Mon Intérêt Pour Une Profession Au Réel Dynamisme

Le choix de la radiologie a coïncidé avec la rencontre de ma future épouse. Pendant ma première année d’études médicales à la Léopold-Franzens-Universität d'Innsbruck, en Autriche, à la fin d’un cours d'anatomie, une étudiante a montré sa radiographie de la colonne cervicale à l'enseignant. Au cours de mes études, mon intérêt pour la radiologie s’est développé, je suis passé dans le service de radiologie de l'Hôpital universitaire d’Innsbruck… et la jeune personne en question est devenue mon épouse. C’est ainsi qu’a débuté mon intérêt pour une profession qui ne pouvait pas mieux me convenir : c’est une spécialité où l'évolution technologique est si rapide qu’elle nous interdit toute immobilité. Le développement professionnel continu est ainsi une notion inhérente à la pratique de l'imagerie médicale, ce qui donne à la profession de radiologue un réel dynamisme.

 

Mon activité clinique se déroule dans le plus grand hôpital du Luxembourg, né de la fusion de trois hôpitaux locaux.

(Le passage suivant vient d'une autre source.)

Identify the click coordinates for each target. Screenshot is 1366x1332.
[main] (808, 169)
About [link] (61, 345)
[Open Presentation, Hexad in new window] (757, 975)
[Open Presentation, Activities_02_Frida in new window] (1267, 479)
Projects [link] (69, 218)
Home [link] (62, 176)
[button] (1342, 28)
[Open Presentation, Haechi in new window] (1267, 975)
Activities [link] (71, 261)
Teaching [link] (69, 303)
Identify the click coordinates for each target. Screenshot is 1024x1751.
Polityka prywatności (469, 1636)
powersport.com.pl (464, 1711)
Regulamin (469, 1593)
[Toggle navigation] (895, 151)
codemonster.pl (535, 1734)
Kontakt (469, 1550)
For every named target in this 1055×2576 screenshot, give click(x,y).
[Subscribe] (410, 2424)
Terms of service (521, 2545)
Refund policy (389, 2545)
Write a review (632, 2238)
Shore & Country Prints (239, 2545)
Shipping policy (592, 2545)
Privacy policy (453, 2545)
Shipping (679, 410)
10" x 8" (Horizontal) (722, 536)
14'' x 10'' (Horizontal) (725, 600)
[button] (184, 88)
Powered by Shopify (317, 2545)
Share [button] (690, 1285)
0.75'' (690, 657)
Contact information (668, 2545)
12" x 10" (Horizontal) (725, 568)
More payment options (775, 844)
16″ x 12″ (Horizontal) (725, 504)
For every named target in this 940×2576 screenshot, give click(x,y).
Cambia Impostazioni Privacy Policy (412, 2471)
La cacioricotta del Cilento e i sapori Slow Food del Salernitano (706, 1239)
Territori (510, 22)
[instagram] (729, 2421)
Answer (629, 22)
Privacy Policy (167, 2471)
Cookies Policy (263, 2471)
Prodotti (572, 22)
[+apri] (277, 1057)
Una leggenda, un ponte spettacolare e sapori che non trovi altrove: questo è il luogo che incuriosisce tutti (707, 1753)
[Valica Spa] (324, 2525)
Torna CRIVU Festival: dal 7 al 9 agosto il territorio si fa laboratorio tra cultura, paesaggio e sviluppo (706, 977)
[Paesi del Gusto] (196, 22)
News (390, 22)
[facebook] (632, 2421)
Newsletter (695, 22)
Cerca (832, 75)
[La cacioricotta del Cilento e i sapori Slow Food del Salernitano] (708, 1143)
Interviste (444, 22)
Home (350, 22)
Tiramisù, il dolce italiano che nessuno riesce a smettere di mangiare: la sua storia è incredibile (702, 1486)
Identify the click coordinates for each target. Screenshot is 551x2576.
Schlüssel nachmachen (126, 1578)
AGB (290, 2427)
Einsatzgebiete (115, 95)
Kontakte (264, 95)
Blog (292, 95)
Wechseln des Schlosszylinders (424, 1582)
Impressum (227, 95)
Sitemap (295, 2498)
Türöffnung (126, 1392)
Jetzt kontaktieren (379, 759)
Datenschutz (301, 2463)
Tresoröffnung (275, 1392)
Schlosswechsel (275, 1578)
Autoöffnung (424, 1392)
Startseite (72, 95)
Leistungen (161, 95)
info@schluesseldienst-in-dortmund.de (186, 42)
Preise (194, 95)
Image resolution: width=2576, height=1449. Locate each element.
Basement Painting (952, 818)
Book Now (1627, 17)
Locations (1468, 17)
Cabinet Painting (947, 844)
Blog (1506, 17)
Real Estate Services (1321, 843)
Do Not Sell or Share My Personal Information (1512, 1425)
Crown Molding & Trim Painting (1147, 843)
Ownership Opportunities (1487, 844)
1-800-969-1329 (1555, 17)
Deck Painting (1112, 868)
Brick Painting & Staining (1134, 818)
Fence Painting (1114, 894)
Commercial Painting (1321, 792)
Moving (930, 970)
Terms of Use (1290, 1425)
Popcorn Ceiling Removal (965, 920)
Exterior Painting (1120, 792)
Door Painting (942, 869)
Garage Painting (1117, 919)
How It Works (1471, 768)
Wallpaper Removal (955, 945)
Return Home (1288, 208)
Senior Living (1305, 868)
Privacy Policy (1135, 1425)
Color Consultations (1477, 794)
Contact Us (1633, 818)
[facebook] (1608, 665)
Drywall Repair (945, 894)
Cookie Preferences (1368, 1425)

Je travaille dans la plus grande structure hospitalière luxembourgeoise, le Centre Hospitalier Emile Mayrisch, né de la fusion de trois hôpitaux locaux entre 2004 et 2008, pour un total de 640 lits, plus de 200 médecins et 1 700 employés, répartis sur trois sites dans le sud du Luxembourg. Le service de radiologie effectue près de 135 000 examens par an (24 h /24 et 7 j /7,), dont environ 15 000 IRM et 2 000 examens de médecine nucléaire. Dans notre système de santé, chaque radiologue assure principalement, sinon exclusivement, une activité de radiologie clinique, l'activité académique étant dans notre spécialité assez rare. L’environnement hospitalier ayant considérablement change au cours de la dernière décennie à la suite du développement économique et de l’évolution des besoins, la flexibilité des radiologues est alors devenue essentielle. Nous mettons maintenant en avant la sur-spécialisation, mais il est clair que de bonnes qualifications en radiologie générale restent néanmoins essentielles afin de subvenir aux exigencies de la permanence des soins.

 

Les besoins radiologiques du Luxembourg ne se prêtent pas à un niveau élevé de sur-spécialisation.

Comme au Luxembourg il n'existe actuellement pas de programme de formation pour la majorité des spécialités médicales, les jeunes radiologues doivent suivre leur spécialisation à l'étranger. Le développement de surspécialisations se heurte à la réalité des besoins et des infrastructures en place : la population locale et le volume d'activité clinique ne nous permettent pas d’organiser des équipes complètes de sur-spécialistes de haut niveau dans chaque hôpital. À l’heure actuelle, il est impensable de couvrir les frais d'un tel service de pointe dans un État d’un demi-million d’habitants, ou de les rétribuer correctement. La participation obligatoire au service de gardes représente la deuxième difficulté majeure car elle suppose que chaque radiologue ait d'excellentes connaissances en radiologie générale.

 

La démographie médicale rencontre au Luxembourg les mêmes problèmes que dans la plupart des pays européens : l'accès aux études de médecine, a fortiori à une spécialisation, est devenu plus difficile, nos étudiants étant confrontés à des problèmes d'accès à certaines formations au cours de leurs études. La radiologie reste néanmoins une spécialité médicale très attractive pour qui souhaite exercer une activité clinique à forte composante de technicité.

 

L'accès à la formation permanente, indispensable dans une profession où l’évolution technologique est si rapide, est un défi dans un petit pays limité dans ses infrastructures.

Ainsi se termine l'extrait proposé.